Na Comex miedź kosztuje 3,3960 USD za funt i traci 0,31 proc.
Inwestorzy czekają na publikację o 14.30 danych z amerykańskiego rynku pracy w sierpniu i spodziewają się solidnego wzrostu liczby utworzonych nowych miejsc pracy, co może dać Fed argument do kolejnej mocnej podwyżki stóp procentowych podczas wrześniowego spotkania amerykańskich bankierów centralnych.
Metale bazowe, w tym miedź, zmierzają do zanotowania najsłabszego tygodnia od czasu pandemii w 2020 r., z najmocniejszą tygodniową zniżką cen, bo nowe blokady antycovidowe w Chinach, w tym w Chengdu, wywołują niepokój o popyt.

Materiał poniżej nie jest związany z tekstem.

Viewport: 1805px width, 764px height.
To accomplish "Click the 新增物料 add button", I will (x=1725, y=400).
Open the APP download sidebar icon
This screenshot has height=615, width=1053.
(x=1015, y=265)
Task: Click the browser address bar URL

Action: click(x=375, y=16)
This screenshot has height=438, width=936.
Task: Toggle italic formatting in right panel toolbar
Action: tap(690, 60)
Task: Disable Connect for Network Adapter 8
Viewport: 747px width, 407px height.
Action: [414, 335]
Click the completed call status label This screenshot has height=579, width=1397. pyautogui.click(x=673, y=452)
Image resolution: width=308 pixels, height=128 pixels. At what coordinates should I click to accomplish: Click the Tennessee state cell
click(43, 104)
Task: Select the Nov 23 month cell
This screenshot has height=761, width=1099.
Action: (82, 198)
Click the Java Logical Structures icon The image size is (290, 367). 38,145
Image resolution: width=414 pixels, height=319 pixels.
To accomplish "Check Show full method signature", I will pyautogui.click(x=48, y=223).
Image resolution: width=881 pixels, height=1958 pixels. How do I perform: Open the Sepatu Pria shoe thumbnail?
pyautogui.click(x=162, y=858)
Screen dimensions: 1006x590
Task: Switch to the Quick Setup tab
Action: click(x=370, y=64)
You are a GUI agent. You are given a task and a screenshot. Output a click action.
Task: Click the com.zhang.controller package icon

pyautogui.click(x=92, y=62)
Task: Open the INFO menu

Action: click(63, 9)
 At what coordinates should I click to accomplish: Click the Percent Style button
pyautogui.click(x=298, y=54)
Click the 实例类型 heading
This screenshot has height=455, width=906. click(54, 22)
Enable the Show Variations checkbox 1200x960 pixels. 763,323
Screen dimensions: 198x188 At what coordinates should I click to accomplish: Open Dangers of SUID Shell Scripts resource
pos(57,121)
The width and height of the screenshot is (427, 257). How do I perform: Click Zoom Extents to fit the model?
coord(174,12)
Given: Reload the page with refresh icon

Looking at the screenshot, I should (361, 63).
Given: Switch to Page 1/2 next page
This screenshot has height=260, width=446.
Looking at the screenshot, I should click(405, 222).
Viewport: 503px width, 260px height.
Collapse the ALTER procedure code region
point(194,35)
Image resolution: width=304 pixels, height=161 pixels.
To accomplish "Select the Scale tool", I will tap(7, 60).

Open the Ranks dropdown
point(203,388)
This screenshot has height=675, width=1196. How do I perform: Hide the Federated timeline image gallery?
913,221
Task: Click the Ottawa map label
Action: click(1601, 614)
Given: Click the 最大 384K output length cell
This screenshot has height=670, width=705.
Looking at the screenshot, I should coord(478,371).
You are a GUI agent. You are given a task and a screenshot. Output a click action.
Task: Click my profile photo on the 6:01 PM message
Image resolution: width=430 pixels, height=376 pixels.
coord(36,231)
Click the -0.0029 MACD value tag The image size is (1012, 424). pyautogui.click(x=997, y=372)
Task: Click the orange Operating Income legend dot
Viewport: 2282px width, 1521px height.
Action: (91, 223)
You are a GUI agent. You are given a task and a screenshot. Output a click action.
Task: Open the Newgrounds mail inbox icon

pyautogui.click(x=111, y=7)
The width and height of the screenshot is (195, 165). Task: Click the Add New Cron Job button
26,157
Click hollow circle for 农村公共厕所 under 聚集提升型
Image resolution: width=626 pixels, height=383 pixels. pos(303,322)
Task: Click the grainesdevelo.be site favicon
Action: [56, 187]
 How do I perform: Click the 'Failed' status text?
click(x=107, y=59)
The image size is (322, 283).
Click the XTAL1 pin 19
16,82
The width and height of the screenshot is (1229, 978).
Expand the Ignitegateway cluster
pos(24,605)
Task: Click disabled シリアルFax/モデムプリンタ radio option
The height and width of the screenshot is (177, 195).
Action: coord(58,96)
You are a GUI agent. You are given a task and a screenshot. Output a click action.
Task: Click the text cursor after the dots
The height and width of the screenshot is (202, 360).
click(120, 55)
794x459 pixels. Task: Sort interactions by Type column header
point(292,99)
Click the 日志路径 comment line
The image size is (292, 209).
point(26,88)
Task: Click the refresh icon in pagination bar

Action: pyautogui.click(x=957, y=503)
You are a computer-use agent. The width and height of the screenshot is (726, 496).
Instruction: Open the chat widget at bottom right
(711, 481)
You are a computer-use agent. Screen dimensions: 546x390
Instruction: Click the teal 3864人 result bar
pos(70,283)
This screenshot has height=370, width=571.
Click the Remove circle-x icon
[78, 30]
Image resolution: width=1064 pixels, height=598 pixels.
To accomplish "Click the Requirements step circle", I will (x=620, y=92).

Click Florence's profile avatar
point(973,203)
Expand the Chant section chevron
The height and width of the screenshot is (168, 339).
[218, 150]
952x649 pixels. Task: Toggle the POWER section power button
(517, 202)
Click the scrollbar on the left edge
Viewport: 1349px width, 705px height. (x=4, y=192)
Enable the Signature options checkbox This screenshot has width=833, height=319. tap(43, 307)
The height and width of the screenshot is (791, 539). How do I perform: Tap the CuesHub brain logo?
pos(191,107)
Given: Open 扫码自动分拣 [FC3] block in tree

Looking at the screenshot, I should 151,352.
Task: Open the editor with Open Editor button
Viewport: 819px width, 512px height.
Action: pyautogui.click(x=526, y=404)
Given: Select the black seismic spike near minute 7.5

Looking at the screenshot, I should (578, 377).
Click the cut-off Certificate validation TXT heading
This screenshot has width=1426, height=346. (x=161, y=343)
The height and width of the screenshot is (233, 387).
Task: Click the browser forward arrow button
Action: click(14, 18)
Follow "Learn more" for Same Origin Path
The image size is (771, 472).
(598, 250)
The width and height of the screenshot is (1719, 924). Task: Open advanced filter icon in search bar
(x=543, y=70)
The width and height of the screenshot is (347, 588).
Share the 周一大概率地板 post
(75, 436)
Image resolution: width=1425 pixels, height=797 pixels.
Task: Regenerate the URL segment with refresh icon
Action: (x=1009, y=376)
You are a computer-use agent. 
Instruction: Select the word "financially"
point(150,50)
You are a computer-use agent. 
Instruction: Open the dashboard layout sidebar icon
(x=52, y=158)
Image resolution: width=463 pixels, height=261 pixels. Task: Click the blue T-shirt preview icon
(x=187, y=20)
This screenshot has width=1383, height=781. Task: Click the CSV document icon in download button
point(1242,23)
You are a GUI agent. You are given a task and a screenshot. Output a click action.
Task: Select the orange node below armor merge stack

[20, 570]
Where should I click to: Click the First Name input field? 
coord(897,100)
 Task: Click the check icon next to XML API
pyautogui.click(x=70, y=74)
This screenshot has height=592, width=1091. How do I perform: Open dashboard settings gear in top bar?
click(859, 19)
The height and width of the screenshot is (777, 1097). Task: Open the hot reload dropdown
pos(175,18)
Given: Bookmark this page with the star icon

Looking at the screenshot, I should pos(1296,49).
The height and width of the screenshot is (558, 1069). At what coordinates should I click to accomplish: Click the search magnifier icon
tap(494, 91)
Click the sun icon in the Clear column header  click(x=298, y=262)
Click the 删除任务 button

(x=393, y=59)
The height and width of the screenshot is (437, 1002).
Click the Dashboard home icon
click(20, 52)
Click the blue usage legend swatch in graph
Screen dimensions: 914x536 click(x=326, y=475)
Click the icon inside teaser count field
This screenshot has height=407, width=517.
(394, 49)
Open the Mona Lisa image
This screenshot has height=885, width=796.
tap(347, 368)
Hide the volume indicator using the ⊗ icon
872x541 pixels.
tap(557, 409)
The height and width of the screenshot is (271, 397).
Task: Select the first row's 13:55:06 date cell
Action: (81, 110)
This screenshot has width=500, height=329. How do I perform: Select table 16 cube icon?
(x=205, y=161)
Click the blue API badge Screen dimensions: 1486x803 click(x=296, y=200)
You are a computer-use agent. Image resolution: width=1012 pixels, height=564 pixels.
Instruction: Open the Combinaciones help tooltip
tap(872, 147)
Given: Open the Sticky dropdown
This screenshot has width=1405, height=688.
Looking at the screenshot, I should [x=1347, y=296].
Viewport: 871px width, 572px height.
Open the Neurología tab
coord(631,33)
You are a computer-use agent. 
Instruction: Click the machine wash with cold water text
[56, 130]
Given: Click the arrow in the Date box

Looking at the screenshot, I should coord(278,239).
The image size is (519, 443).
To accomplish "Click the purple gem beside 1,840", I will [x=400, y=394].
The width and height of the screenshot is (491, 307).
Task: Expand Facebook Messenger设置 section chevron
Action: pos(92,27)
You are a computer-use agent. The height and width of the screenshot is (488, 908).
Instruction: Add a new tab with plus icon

Chengdu jest największym miastem, jakie zostało "zablokowane" po zamkniętym na 2 miesiące Szanghaju - na początku tego roku.
Inwestorzy obawiają się, że może też dojść do ponownej blokady Szanghaju w czasie walki władz z epidemią Covid-19. Do tego rośnie ryzyko recesji w Europie i USA, a to nie jest najlepsza perspektywa dla popytu na towary.
Na zakończenie poprzedniej sesji miedź na LME w Londynie straciła 204 USD, czyli 2,6 proc., i kosztowała 7.597,00 USD za tonę.
Miedź na LME zaliczyła sierpień jako już 5. z kolei miesiąc ze zniżką cen - to najdłuższa seria spadkowa od czasu kryzysu 2008 r.